Amy couldn’t tell how compos mentis Paule was. If she was now daffy in the Purple, that was bad.
It meant nothing was reliable.
‘I was in School, but here… a lot happened, years of it, and I was… a grown-up, I think? Or dreamed I was. Like Sundle, only not as ancient… and without the ants in the pants.’
‘That happens to me sometimes too,’ said Paule.
‘I met you… a you of the future. There was a war on. Another one. Or the same one, started up again. See that car? It’s from then.’
‘What car?’
The Falcon was buried. Then the sand moved on, and uncovered the car’s skeleton – engine, frame, wheels, all polished like chrome. The rest of it was eaten away, consumed by the desert.
The shifting sands weren’t sands.
‘Did you meet my husband?’ asked Paule, cheerily. ‘He’s someone like me… doesn’t
get old. Gavriel Skinner. We’ll be a dance team, like Vernon and Irene Castle… only with funny-sounding music that’s like fireworks going off in an orchestra.’
Amy had a flash-image of Paule sitting down. In a wheelchair.
‘I didn’t think you danced,’ she said.
Then she remembered dancing with Paule… or at least shaking her all around the room – a room with class photographs on the walls – to music.
Doodly-acky-sacky want some seafood, mama.
What did that even mean?
With a clanking, the last of the Falcon fell apart. Cogs and rods melted as sand-things swarmed over them.
The desert was made up of tiny insects, dead and alive. Mites, not motes. In the air, midges.
Sand-coloured ants swarmed around Paule. She didn’t seem concerned.

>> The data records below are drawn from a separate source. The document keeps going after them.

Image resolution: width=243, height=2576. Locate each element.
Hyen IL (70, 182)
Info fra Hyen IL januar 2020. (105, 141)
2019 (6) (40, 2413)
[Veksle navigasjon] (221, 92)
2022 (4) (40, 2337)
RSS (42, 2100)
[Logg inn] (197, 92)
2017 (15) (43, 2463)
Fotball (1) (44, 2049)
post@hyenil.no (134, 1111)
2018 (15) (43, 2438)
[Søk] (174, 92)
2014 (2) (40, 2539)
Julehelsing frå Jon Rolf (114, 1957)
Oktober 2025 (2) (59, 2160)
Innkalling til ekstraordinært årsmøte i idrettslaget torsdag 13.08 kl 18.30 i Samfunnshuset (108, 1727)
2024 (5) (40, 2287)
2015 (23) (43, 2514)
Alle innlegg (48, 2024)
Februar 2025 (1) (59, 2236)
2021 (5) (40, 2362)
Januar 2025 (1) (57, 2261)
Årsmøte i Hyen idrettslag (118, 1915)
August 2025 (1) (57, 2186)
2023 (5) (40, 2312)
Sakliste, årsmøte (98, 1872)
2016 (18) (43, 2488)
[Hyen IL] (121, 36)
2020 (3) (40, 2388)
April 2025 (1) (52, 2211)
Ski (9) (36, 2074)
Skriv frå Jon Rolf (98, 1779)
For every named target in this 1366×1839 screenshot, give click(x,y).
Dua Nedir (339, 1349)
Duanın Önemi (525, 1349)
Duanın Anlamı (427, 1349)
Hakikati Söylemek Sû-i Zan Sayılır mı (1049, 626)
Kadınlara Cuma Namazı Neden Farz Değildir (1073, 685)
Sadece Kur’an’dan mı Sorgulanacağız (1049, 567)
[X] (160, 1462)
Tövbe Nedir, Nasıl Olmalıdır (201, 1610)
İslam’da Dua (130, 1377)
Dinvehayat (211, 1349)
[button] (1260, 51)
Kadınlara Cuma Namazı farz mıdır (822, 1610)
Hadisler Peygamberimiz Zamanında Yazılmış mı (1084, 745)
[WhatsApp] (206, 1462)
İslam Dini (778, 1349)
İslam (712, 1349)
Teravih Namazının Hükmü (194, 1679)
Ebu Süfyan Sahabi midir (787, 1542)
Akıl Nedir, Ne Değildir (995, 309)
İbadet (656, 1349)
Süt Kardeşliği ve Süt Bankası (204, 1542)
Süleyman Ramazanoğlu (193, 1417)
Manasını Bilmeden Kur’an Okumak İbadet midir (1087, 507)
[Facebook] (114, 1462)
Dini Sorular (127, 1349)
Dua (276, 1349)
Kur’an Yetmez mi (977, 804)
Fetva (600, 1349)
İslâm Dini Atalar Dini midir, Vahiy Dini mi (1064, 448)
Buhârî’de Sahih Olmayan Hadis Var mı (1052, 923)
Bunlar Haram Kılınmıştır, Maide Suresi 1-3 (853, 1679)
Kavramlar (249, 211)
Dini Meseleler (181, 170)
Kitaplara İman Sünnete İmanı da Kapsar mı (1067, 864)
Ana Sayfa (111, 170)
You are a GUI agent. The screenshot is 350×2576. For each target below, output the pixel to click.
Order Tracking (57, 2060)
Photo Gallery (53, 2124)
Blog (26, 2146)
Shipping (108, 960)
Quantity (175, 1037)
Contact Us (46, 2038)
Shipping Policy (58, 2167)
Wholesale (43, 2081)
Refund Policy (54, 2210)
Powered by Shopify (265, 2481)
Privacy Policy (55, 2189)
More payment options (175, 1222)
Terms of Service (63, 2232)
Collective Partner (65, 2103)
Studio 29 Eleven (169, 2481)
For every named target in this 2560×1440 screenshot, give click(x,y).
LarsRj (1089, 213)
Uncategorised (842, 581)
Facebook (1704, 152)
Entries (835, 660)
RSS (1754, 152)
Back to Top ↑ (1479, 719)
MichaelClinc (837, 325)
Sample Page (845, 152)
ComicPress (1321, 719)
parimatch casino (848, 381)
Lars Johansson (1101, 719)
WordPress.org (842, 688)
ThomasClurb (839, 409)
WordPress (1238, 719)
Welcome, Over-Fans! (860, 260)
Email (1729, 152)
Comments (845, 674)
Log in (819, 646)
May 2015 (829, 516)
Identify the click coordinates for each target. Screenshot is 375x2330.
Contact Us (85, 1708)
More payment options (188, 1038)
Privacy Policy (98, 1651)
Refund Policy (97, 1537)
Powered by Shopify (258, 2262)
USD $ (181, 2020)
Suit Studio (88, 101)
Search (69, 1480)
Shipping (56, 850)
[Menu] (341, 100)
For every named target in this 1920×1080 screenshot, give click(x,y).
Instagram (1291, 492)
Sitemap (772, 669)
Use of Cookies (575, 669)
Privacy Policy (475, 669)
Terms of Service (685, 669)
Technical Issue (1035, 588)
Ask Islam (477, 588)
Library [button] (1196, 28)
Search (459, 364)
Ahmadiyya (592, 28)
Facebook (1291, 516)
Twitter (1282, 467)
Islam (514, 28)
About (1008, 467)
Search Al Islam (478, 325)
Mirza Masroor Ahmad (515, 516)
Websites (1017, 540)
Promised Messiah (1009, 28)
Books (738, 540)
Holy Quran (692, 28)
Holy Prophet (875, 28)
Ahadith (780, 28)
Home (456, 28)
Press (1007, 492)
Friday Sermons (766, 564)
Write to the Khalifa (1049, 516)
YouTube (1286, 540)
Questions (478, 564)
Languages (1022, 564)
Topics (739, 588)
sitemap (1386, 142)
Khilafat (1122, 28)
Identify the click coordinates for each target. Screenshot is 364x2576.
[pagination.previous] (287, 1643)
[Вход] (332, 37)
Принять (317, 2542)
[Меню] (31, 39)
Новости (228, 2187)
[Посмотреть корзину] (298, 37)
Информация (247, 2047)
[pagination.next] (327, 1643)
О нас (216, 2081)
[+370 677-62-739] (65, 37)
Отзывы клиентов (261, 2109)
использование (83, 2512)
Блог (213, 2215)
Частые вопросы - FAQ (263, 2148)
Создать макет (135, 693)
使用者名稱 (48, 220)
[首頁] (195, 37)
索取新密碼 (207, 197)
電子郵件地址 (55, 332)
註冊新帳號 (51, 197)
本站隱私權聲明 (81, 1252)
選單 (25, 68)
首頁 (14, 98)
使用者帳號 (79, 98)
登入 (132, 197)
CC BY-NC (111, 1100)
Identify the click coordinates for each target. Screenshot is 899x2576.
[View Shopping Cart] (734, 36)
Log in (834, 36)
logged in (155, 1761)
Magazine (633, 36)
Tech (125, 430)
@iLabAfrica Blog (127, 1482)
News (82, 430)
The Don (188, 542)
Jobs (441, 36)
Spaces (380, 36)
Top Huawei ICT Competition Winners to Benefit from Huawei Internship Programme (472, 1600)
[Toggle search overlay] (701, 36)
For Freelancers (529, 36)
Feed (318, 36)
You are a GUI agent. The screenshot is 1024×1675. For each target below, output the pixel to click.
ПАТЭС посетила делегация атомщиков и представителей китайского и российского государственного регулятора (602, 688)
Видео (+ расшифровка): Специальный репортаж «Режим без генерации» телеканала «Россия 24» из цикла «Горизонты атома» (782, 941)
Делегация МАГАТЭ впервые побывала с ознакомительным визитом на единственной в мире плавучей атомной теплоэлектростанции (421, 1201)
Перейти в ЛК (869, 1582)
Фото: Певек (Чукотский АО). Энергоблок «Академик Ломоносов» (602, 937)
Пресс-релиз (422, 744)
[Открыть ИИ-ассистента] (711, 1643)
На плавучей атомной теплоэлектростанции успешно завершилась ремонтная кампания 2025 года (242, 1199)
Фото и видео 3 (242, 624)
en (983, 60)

‘Can you take us Back Home?’ asked Amy. ‘Like before.’
Paule was wincing now. Half-deflated, she was becoming a wriggling scrap of herself… she couldn’t concentrate, the compensatory clarity of thought she had in the Purple was torn away by ten thousand little bites.
Amy looked around, hoping for help.
Enid ffolliott – Mauve Mary – lay nearby, face up, arms crossed on her breast, sand-ants slowly piling over her. The guardian of the shimmer had been brought down by the Hooded Conspiracy’s allies in the Purple.
The Other Ones.
Amy lashed out with her mentacles, and scattered the bugs off Paule’s legs. They reformed at once and redoubled their swarming. Living winds – zephyrs – funnelled cruel clouds of them at Amy.
Her face was numb from stings. Now, she felt sharp bites in her wings.
‘Paule,’ she pleaded. ‘We can’t take this much longer.’
Paule wore a mask of ants, like writhing ochre mud. They stayed away from her eyes and mouth, but grew thick on her face.